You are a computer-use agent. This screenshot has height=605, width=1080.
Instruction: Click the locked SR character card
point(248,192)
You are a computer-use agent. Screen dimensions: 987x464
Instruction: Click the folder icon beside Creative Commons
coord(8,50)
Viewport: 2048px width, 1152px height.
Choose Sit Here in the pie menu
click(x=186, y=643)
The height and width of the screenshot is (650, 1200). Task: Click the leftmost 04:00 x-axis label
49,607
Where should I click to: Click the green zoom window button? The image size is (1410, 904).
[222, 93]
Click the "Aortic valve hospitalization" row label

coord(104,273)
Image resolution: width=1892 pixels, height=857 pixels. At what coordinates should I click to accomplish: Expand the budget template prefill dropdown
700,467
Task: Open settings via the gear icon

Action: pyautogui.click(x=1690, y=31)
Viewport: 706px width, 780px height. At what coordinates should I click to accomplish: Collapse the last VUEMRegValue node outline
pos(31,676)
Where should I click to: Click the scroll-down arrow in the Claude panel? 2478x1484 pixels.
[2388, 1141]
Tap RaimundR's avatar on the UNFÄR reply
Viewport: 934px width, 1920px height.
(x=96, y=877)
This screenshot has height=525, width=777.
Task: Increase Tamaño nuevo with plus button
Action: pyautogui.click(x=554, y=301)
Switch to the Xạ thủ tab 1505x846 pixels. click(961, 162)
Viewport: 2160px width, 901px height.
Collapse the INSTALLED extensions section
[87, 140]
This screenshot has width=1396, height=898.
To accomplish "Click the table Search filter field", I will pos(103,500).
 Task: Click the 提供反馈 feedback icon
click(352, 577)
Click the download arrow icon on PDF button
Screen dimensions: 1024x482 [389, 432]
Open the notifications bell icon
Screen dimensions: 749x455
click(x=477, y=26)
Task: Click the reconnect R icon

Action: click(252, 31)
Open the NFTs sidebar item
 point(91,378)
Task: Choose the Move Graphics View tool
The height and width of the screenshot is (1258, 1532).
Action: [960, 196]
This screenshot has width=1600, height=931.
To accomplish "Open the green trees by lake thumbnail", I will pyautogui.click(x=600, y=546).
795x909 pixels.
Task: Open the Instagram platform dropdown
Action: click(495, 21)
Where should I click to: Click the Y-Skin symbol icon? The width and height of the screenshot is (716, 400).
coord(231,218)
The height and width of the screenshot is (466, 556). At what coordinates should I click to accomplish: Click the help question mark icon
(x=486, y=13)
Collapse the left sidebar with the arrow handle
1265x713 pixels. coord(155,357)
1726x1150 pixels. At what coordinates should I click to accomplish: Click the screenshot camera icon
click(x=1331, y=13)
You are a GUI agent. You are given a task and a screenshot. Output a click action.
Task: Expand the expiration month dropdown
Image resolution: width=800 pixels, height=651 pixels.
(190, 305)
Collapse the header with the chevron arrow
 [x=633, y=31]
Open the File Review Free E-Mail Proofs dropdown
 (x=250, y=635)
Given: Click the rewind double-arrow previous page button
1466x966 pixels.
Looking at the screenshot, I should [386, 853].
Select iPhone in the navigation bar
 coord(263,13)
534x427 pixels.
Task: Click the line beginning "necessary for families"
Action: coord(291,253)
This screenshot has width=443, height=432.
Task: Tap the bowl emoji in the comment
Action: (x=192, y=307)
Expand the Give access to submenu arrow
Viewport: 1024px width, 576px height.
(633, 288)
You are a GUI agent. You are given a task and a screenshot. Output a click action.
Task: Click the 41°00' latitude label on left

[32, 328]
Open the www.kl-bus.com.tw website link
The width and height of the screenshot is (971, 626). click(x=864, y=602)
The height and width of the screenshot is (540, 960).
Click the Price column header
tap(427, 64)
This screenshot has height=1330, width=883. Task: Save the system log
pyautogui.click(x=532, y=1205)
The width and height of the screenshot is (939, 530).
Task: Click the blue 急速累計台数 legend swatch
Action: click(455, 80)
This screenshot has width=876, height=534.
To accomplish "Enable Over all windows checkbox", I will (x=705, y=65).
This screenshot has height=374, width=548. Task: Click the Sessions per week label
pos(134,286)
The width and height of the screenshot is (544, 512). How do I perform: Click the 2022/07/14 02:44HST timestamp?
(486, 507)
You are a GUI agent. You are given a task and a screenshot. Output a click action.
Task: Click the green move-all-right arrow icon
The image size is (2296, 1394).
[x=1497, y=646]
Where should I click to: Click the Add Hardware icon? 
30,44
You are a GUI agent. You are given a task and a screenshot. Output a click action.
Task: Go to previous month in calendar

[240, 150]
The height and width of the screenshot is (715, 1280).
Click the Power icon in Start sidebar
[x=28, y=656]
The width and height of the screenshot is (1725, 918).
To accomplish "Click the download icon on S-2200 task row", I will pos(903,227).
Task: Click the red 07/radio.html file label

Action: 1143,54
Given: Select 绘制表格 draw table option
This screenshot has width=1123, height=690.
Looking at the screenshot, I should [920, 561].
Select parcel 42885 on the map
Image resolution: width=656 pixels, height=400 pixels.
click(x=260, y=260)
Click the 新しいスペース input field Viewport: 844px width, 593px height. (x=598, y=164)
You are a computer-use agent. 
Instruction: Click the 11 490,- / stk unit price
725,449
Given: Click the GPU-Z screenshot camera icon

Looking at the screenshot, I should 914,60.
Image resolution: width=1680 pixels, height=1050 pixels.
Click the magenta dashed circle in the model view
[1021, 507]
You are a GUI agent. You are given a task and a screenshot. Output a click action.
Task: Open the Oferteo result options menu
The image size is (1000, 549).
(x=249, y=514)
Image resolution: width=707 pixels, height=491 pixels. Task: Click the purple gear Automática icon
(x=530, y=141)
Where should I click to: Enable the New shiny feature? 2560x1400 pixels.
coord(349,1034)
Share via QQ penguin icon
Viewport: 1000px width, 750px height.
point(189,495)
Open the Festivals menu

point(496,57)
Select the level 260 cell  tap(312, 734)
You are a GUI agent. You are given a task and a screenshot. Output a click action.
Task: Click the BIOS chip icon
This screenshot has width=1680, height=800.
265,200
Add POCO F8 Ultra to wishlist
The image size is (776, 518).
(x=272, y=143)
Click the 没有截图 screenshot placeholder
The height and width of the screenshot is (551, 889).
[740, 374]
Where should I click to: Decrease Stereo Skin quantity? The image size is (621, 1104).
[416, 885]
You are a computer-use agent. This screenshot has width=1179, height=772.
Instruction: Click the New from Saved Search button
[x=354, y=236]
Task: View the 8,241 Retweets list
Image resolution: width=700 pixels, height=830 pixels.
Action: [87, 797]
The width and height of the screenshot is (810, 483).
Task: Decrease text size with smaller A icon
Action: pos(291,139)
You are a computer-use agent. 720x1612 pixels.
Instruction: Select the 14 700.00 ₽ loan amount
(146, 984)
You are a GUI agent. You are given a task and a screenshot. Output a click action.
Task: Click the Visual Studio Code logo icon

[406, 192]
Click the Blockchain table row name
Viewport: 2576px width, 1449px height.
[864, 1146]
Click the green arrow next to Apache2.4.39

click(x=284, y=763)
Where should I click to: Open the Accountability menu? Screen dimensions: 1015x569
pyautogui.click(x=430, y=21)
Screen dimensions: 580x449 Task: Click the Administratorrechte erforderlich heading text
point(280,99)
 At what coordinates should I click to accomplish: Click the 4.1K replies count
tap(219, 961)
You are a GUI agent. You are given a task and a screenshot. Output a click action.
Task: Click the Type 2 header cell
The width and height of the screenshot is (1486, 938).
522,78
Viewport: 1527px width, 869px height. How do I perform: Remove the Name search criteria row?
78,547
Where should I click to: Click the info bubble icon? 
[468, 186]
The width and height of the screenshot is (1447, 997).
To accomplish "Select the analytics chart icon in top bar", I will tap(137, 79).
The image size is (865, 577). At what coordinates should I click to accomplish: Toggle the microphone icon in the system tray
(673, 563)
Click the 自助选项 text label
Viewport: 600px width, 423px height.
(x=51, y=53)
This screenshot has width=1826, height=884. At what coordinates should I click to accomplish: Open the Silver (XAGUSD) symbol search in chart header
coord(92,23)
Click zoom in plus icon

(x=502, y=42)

[Compito da svolgere]: Trascriva la porzione dell'elenco che si apre con la riga contenente "Viewport: 2048px width, 1152px height." e si chiude con quella contenente "1265x713 pixels. coord(155,357)", sostituendo "sidebar" con "side panel" e lasciando invariato tutto il resto.

[Risposta attesa]:
Viewport: 2048px width, 1152px height.
Choose Sit Here in the pie menu
click(x=186, y=643)
The height and width of the screenshot is (650, 1200). Task: Click the leftmost 04:00 x-axis label
49,607
Where should I click to: Click the green zoom window button? The image size is (1410, 904).
[222, 93]
Click the "Aortic valve hospitalization" row label

coord(104,273)
Image resolution: width=1892 pixels, height=857 pixels. At what coordinates should I click to accomplish: Expand the budget template prefill dropdown
700,467
Task: Open settings via the gear icon

Action: pyautogui.click(x=1690, y=31)
Viewport: 706px width, 780px height. At what coordinates should I click to accomplish: Collapse the last VUEMRegValue node outline
pos(31,676)
Where should I click to: Click the scroll-down arrow in the Claude panel? 2478x1484 pixels.
[2388, 1141]
Tap RaimundR's avatar on the UNFÄR reply
Viewport: 934px width, 1920px height.
(x=96, y=877)
This screenshot has height=525, width=777.
Task: Increase Tamaño nuevo with plus button
Action: pyautogui.click(x=554, y=301)
Switch to the Xạ thủ tab 1505x846 pixels. click(961, 162)
Viewport: 2160px width, 901px height.
Collapse the INSTALLED extensions section
[87, 140]
This screenshot has width=1396, height=898.
To accomplish "Click the table Search filter field", I will pos(103,500).
 Task: Click the 提供反馈 feedback icon
click(352, 577)
Click the download arrow icon on PDF button
Screen dimensions: 1024x482 [389, 432]
Open the notifications bell icon
Screen dimensions: 749x455
click(x=477, y=26)
Task: Click the reconnect R icon

Action: click(252, 31)
Open the NFTs side panel item
 point(91,378)
Task: Choose the Move Graphics View tool
The height and width of the screenshot is (1258, 1532).
Action: [960, 196]
This screenshot has width=1600, height=931.
To accomplish "Open the green trees by lake thumbnail", I will pyautogui.click(x=600, y=546).
795x909 pixels.
Task: Open the Instagram platform dropdown
Action: click(495, 21)
Where should I click to: Click the Y-Skin symbol icon? The width and height of the screenshot is (716, 400).
coord(231,218)
The height and width of the screenshot is (466, 556). At what coordinates should I click to accomplish: Click the help question mark icon
(x=486, y=13)
Collapse the left side panel with the arrow handle
1265x713 pixels. coord(155,357)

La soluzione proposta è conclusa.